December 4, 2007

LOS ANGELES — Several Web sites popular with teens and young adults are currently featuring information about the House Ear Institute’s hearing awareness campaign titled It’s How You Listen That Counts® with prominent placement of Ear Bud, the campaign’s mascot.

Using information gathered through a market research study of teen preferences and behaviors, the Institute launched a redesign of the www.EarBud.org site and its hearing conservation message delivered through interactive pages, quizzes, and teen-friendly tips.  An Ear Bud profile that launched on MyYearbook.com in mid-October drew 20,000 new friends within the first 5 days of its initial posting and continues to be a popular page.

The hearing health message gathered additional momentum November 15, when MyYearbook.com links Ear Bud’s page to “The Damage of Rock ‘n Roll,” an editorial piece expected to reach more teens with the message that excessive noise can cause permanent hearing loss. Promotions for Ear Bud and his hearing conservation message are also drawing attention on GamePro.com, a site popular with gamers, as well as Joystiq.com, an AOL blog site. 

To build on the success of its initial run on MTV, the campaign’s educational video spot featuring Ear Bud and teens is posted on YouTube.com, and a profile of Ear Bud has attracted a network of friends on MySpace.com. Online promotions for the It’s How You Listen That Counts® campaign will have a total reach of 18.9 million exposures overall by December 31, 2007.   

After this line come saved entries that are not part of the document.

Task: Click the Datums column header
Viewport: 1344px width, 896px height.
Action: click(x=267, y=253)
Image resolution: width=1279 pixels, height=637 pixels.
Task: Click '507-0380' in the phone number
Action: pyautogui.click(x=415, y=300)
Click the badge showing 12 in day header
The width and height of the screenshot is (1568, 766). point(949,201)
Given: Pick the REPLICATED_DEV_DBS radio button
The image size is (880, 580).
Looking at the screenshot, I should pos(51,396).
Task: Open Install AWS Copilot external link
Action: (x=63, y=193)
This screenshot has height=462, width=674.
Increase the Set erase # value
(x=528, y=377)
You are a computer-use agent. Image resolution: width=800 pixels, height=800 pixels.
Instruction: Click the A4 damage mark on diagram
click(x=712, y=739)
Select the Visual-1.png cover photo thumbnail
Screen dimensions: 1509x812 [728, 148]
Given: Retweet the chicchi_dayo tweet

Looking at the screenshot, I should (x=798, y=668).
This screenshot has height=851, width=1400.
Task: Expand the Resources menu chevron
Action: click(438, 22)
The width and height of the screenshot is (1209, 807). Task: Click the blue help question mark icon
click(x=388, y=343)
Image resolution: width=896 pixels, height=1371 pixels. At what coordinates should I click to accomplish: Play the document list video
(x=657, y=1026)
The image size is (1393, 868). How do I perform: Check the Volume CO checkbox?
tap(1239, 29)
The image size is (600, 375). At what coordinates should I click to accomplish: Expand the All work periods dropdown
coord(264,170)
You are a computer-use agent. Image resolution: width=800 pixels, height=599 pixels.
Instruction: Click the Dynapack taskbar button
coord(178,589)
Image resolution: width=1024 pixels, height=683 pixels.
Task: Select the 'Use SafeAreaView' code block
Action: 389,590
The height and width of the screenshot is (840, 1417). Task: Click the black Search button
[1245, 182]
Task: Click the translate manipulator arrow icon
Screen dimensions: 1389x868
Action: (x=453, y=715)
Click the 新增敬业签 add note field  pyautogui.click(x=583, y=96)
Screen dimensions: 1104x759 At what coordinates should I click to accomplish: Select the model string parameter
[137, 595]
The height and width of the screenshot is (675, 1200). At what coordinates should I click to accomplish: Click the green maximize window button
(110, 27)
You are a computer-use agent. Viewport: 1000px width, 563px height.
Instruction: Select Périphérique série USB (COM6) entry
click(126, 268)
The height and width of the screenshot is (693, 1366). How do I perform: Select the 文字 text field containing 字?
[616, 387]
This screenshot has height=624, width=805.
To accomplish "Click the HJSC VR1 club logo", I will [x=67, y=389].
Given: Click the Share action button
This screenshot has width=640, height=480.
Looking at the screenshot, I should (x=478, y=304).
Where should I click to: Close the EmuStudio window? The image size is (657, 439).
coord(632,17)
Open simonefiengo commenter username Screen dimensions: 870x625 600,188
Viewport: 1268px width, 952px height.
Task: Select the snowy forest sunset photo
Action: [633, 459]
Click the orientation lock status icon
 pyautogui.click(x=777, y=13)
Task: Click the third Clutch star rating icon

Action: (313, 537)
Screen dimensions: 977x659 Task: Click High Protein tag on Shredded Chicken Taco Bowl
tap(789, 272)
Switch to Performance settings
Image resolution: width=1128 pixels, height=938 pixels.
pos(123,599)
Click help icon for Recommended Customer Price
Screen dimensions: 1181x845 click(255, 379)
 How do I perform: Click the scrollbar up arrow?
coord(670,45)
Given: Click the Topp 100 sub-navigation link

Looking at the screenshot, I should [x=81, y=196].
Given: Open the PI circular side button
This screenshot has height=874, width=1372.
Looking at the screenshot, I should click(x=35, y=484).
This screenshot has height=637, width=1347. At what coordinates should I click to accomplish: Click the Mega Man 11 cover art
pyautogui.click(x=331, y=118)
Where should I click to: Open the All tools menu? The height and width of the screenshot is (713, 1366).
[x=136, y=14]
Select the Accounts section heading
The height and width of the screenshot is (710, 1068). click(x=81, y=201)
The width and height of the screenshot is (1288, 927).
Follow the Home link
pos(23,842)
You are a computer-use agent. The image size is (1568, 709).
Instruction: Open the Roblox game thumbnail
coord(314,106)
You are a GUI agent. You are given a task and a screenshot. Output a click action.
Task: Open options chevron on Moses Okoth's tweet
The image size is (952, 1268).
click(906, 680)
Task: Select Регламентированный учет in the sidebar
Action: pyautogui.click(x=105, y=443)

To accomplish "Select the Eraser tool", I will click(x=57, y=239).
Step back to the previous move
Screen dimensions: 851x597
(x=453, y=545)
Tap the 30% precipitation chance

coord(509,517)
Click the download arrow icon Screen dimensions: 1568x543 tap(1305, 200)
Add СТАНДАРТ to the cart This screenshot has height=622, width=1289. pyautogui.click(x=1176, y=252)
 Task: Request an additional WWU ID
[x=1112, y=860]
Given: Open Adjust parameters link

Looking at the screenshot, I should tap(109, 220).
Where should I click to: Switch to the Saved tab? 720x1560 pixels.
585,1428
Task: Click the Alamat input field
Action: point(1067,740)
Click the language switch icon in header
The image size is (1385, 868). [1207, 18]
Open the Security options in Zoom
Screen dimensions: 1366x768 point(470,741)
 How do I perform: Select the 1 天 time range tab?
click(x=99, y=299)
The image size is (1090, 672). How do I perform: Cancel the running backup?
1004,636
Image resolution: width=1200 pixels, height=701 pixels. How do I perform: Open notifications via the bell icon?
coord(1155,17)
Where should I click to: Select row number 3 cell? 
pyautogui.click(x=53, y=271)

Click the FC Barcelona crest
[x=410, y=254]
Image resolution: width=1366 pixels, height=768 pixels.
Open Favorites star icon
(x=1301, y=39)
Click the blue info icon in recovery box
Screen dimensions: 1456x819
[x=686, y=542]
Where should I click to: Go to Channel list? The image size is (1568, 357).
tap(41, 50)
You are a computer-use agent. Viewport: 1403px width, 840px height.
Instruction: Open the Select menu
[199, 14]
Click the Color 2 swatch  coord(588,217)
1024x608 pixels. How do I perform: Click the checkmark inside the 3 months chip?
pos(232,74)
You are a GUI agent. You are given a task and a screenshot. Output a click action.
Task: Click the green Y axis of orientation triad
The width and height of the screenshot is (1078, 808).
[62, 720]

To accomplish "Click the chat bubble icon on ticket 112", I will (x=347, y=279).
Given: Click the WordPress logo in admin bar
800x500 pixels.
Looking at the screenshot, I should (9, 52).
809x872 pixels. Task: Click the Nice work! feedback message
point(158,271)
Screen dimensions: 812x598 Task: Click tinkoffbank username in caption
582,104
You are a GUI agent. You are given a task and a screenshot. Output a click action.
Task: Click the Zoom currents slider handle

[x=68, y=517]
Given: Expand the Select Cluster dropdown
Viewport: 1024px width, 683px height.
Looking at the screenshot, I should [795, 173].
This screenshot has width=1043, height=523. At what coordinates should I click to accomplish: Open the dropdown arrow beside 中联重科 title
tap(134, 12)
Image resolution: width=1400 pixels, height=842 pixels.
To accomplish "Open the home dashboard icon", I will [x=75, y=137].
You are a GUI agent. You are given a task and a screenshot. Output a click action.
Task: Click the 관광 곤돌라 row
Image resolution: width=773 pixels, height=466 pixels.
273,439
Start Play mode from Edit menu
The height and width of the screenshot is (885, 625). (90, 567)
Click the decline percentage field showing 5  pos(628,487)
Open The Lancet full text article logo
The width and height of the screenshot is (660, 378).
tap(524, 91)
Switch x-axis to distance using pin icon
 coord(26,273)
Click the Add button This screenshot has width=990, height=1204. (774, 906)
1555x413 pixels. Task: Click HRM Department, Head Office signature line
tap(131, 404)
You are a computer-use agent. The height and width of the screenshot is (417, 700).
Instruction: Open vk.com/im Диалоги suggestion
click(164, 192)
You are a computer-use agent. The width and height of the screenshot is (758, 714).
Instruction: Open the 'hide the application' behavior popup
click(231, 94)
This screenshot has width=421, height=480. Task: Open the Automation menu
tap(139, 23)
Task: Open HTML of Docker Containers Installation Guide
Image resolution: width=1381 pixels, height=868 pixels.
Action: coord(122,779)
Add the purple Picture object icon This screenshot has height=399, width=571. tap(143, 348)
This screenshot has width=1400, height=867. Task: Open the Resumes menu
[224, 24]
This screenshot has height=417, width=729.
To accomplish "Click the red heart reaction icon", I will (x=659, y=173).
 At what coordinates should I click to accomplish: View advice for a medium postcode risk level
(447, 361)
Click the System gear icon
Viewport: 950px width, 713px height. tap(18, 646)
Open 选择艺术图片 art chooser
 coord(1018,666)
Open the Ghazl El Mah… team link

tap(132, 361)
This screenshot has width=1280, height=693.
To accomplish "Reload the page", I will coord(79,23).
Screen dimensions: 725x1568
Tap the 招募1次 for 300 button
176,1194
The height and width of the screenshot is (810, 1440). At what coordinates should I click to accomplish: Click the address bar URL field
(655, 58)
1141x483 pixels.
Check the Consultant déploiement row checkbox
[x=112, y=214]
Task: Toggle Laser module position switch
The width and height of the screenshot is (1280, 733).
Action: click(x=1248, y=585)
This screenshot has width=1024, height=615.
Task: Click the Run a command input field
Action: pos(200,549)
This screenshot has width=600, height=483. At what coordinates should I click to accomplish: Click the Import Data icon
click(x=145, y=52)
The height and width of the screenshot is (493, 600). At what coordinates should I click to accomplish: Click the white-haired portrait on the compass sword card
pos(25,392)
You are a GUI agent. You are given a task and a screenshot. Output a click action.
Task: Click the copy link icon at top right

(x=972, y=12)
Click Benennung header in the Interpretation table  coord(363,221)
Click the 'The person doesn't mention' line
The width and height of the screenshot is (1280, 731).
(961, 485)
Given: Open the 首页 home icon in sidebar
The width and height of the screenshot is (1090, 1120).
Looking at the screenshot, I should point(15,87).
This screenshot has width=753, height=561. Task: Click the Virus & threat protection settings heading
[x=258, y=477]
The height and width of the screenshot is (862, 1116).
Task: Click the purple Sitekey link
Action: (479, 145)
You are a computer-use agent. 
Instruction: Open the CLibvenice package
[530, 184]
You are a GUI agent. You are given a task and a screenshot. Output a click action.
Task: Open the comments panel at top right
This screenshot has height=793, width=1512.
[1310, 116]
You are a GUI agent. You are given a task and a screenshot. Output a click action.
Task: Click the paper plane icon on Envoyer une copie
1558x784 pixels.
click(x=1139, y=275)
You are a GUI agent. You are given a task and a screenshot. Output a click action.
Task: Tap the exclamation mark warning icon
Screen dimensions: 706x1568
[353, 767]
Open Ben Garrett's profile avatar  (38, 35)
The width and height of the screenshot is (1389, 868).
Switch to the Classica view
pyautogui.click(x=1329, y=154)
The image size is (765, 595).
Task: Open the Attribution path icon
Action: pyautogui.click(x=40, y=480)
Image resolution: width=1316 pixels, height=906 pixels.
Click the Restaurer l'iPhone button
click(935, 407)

This hearing conservation initiative was first launched in 2006 as part of the House Ear Institute’s Sound Partners™ program in an effort to reach teens and young adults, a high-risk sector of the population vulnerable to permanent hearing loss from noise exposure. It is estimated that children and teens represent roughly half of those suffering from noise-induced hearing loss (NIHL) in the US, with 5.2 million 6-19 year olds showing a hearing loss directly related to noise exposure. There was a 30% increase in awareness of noise and appreciation of the importance of preventing NIHL among the teens surveyed in the Institute’s 2006 campaign, providing the impetus to take the message to the national level. 

“The House Ear Institute feels it is imperative to educate teens and young adults on the importance of smart listening habits so they know how to protect their hearing from damage over the long term,” says Marilee Potthoff, program director, House Ear Institute. “The early success of our initiative shows that impacting this younger audience is possible with the right message strategically delivered through the media they favor.”